The frequency and size inherent limitations of current processing technology leads the processor industry to introduce multi-core distributed/parallel devices in order to keep the Moore law processing capabilities growing. However, this is a dramatic change, as programs have to take into account these new-in-practice aspects. Moreover, the communication amongst cores should be fast and energy efficient, which in turn promotes the use of lasers on chips, as light is fast (fastest possible) and implies no crosstalks.

Once information is transferred by optical signals, the optics to electronics and electronics to optics translation is still an overhead to pay. Thus, processing of information by optics may be the very next breakthrough in processor technology, where energy saving, and small size (by using three dimensional devices) will allow the needed, next breakthrough.

The research in optical computing is focused on directions where optical devices can beat electronic counterparts by large amounts. One good example is Rainbow sort (Schultes 2005) which has an impressive O(1) complexity.

Still, there are not so many theoretical (and more important) practical examples of such cases. Much more research is needed in order to develop more ideas and bring the existing ones to market.

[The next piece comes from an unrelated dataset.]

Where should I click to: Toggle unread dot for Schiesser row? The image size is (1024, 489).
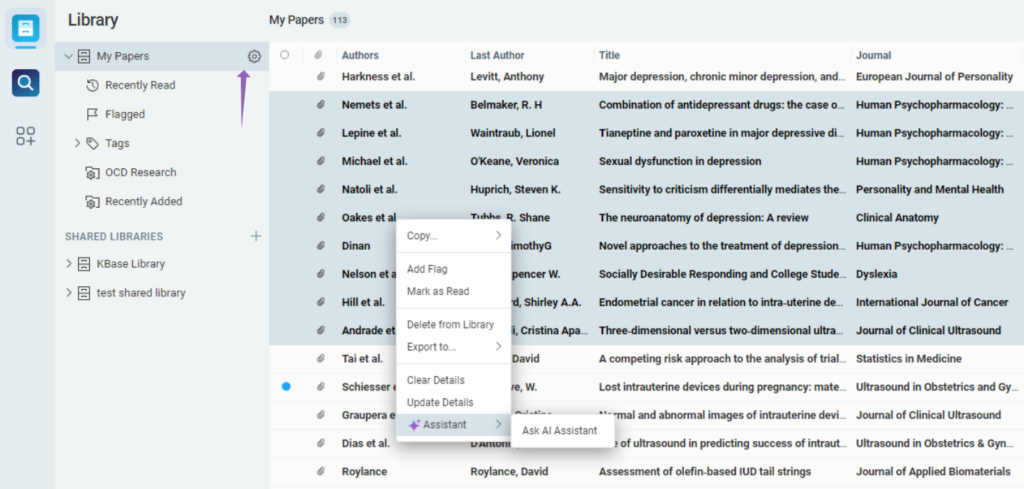[x=286, y=387]
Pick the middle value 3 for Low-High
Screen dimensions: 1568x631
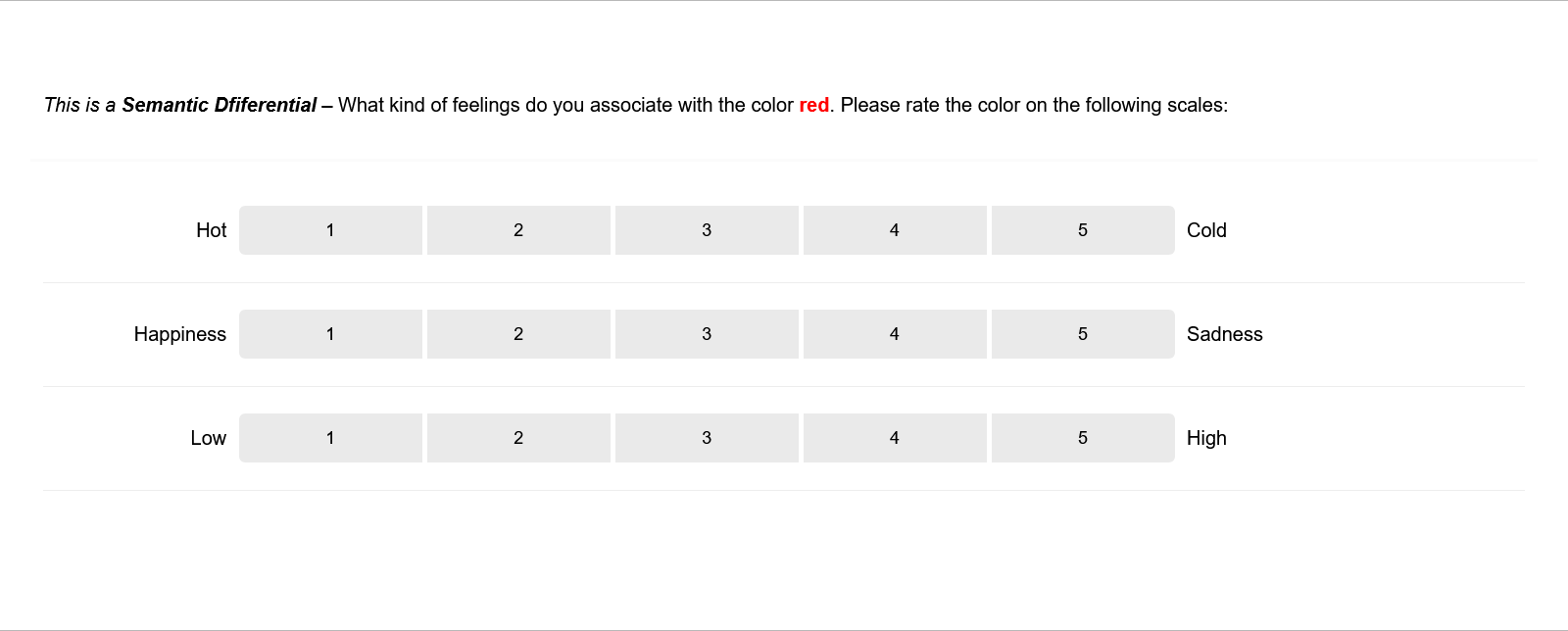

The International Workshop on Optical SuperComputing (OSC) is a forum for research presentations on all facets of optical computing for solving hard computational tasks.

The fourth edition of OSC took place in 2012 in Bertinoro (Website for Optical SuperComputing 2012). Twelve regular and invited papers have been presented during the workshop. The proceeding was published by Springer LNCS (Dolev and Oltean 2013).

A post-conference special issue has been accepted in the Natural Computing journal.

The following four papers have been selected for inclusion in this issue:

  • Holographic parallel processor for calculating Kronecker product by Shlomi Dolev, Nova Fandina, Joseph Rosen, describes an optical device capable of computing the Kronecker product of two matrices in one step.

  • Computation with optical sensitive sheets by Sama Goliaei, Saeed Jalili, introduces an optical model called filter machine. An example on how to solve the k-clique problem is provided.

  • To what extent is zero energy computing feasible? by Joseph Shamir, discusses basic principles of zero energy computers and indicates some misleading ideas about reversible computing.

  • Compressive scanning of an object signature by Jonathan I. Tamir, Dan E. Tamir, Wilhelmus J. Geerts, Shlomi Dolev, describes a framework which could replace parts of digital processing with optical processing.

These papers present various aspects of the current research in optical computing. We hope that the future will bring more light in this fascinating field.